Rob Wertheimer (Founding Partner and Machinery Analyst)

Okay. I'll stop there. Thank you.

Operator (participant)

Thank you. Ladies and gentlemen, that concludes our question-and-answer session. I'll turn the floor back to Mr. Ashleman for any final comments.

Eric Ashleman (CEO and President)

Well, thanks. Thanks for joining today. Appreciate all the questions and the interest as always. And I'll probably conclude with some comments that are going to echo some of the things we talked about, but I want to make sure that we end with them here. We're at an important inflection point for IDEX as we begin to bring together some of these recently acquired businesses with select legacy businesses that we've long had to build scale and power in the focus that I talked about on slide four. And you see that that's set up to deliver and is starting to deliver nice growth on the top line and then some really, really nice productivity and leverage on the bottom line. So working both sides of this ratio, we think, is really important.

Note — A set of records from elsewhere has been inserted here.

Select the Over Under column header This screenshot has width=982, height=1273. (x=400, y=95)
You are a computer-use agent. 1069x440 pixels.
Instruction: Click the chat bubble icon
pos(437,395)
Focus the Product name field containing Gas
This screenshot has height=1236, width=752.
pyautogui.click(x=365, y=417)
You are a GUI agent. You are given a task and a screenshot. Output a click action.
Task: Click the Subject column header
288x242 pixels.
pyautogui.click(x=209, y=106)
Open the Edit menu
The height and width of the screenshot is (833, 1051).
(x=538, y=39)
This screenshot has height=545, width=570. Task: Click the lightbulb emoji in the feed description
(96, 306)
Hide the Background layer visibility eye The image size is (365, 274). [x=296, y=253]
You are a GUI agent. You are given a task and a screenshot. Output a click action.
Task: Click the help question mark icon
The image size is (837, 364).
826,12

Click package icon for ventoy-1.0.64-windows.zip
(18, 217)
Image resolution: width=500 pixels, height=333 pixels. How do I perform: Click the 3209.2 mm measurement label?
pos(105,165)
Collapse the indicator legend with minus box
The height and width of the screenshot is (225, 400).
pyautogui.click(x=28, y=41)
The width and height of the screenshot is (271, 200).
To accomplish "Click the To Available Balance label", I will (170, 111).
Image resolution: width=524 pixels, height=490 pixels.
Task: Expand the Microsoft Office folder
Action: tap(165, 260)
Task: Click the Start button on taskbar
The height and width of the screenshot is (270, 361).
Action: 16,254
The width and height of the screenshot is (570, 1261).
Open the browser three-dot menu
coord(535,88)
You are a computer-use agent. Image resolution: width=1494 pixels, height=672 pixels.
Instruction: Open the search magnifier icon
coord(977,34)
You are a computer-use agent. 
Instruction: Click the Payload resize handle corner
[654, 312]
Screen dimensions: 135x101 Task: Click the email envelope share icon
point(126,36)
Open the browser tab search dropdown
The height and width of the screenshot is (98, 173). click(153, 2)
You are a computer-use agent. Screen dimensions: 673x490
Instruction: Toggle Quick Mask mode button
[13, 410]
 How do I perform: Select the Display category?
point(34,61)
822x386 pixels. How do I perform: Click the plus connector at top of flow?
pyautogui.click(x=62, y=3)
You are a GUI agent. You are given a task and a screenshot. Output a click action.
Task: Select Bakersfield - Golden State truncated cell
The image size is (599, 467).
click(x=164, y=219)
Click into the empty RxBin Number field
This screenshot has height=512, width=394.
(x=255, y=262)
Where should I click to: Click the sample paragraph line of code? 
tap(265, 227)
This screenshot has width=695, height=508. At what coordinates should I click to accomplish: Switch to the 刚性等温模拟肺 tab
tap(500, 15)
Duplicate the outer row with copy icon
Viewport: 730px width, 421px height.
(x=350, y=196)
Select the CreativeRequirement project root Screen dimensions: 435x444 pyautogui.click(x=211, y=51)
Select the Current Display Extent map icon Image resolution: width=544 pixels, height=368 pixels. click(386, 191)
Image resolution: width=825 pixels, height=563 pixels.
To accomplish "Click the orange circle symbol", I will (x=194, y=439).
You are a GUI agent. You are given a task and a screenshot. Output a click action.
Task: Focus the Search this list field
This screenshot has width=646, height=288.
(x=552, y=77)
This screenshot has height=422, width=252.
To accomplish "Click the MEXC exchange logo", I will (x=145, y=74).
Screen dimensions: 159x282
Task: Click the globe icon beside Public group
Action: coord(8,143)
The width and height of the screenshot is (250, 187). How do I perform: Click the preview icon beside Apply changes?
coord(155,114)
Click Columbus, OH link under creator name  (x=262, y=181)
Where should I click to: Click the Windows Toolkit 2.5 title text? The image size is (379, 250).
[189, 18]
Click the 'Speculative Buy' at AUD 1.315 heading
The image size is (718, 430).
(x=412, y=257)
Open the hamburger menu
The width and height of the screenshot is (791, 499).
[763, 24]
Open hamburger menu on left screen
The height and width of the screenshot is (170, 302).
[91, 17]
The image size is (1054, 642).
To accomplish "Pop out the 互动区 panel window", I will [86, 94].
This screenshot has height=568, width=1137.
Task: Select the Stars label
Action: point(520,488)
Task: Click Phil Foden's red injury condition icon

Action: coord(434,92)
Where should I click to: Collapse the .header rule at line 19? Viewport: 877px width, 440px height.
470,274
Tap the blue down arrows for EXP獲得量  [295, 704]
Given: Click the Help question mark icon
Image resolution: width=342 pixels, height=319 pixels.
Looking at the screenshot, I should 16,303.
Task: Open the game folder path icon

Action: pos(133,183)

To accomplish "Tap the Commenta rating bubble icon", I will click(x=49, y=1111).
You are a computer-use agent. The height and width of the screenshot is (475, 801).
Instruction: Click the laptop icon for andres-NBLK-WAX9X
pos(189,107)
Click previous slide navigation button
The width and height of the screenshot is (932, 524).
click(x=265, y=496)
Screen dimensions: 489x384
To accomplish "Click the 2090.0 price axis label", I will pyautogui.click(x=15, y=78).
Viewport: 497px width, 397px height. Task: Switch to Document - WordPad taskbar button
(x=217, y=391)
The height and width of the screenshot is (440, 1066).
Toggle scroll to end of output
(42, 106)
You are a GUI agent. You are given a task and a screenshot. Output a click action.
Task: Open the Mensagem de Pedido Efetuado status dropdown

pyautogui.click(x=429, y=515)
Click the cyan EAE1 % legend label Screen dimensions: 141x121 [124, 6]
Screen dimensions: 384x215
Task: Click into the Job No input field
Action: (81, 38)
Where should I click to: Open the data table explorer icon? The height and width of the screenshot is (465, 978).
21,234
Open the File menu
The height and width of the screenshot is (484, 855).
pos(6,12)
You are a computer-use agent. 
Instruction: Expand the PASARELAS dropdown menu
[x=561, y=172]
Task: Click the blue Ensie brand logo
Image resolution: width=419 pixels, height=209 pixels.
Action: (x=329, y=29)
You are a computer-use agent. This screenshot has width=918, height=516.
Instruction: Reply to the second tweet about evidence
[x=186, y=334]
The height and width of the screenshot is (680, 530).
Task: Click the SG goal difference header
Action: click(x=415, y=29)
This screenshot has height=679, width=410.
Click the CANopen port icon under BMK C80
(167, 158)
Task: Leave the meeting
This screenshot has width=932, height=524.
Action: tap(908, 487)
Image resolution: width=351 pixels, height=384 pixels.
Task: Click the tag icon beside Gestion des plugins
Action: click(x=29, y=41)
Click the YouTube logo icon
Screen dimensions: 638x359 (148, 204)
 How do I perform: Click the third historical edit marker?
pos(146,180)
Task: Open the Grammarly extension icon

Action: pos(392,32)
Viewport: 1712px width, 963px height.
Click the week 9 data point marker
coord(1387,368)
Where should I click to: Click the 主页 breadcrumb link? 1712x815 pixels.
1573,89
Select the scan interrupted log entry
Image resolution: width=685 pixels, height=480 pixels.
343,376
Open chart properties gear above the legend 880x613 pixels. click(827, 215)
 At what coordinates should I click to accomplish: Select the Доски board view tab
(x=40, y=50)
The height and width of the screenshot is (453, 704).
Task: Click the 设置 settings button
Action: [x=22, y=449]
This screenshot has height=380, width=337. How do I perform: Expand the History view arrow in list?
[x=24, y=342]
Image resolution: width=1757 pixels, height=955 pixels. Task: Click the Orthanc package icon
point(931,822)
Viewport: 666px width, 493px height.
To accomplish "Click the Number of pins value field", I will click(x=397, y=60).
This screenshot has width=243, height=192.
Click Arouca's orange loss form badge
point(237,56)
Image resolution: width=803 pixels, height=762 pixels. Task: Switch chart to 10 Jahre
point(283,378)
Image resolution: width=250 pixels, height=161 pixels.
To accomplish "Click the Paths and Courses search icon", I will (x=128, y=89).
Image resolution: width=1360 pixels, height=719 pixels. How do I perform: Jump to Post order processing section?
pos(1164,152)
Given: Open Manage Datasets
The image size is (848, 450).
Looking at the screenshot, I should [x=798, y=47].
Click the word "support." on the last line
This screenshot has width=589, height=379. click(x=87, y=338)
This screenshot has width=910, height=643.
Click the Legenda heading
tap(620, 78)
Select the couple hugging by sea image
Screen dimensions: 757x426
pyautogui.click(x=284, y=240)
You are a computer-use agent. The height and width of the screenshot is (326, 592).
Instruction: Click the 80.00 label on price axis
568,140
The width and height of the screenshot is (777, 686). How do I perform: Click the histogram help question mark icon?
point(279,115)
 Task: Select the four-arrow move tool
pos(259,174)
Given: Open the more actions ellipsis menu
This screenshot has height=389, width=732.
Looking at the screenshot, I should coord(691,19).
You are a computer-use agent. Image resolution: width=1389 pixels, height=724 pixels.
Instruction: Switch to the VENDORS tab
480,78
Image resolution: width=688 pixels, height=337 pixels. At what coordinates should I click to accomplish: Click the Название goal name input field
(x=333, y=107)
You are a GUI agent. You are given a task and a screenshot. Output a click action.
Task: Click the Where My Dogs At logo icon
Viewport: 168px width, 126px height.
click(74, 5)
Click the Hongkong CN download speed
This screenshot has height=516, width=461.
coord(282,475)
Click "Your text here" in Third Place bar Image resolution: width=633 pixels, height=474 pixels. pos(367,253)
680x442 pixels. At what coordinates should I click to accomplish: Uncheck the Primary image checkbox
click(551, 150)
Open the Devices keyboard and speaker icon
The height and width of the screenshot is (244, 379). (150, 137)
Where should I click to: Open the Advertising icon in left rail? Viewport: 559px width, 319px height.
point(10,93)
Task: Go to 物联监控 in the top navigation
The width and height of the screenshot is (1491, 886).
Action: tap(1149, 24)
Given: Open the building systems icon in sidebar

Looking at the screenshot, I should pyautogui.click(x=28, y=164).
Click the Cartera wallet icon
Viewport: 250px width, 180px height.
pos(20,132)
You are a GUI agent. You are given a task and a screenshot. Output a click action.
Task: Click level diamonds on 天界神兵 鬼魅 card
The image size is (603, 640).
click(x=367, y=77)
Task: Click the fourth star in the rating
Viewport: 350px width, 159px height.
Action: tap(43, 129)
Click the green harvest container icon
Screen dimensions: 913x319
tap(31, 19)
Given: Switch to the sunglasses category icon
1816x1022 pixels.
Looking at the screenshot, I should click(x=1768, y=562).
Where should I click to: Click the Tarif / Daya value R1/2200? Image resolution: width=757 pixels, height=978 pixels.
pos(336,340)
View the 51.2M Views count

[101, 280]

And we're now watching HST make that transition and that swing from a tough couple of years - we talked about why that happened - to being back out in the lead as we leading the way for growth for IDEX. And again, and I like the conversation we had with Deane. I mean, blanket orders, their numbers, they're important. They help with the comps. But each one of them has a story. And the story that you see there is, in many cases, entry points into some of the best applications that we're going to be talking about for the next five to 10 years. I mean, really, really important that we get out there. Super innovative, first to get there. And to see Mott contributing in that way this early as part of the company really, really provides some nice energy. We're not leaving FMT and FSDP behind.

We didn't touch on it much here today, but that point around digitization and automation and being able to apply that at scale, that's an important milestone and a threshold. So I don't want to lose sight of that either. Look, at the end of the day, we think we're building something special here. We are excited to keep talking about it with you along the way. And I look forward to the next time we get to do it. Have a great day.

Operator (participant)

Thank you. This concludes today's conference call. You may disconnect your lines at this time. Thank you for your parrticipation.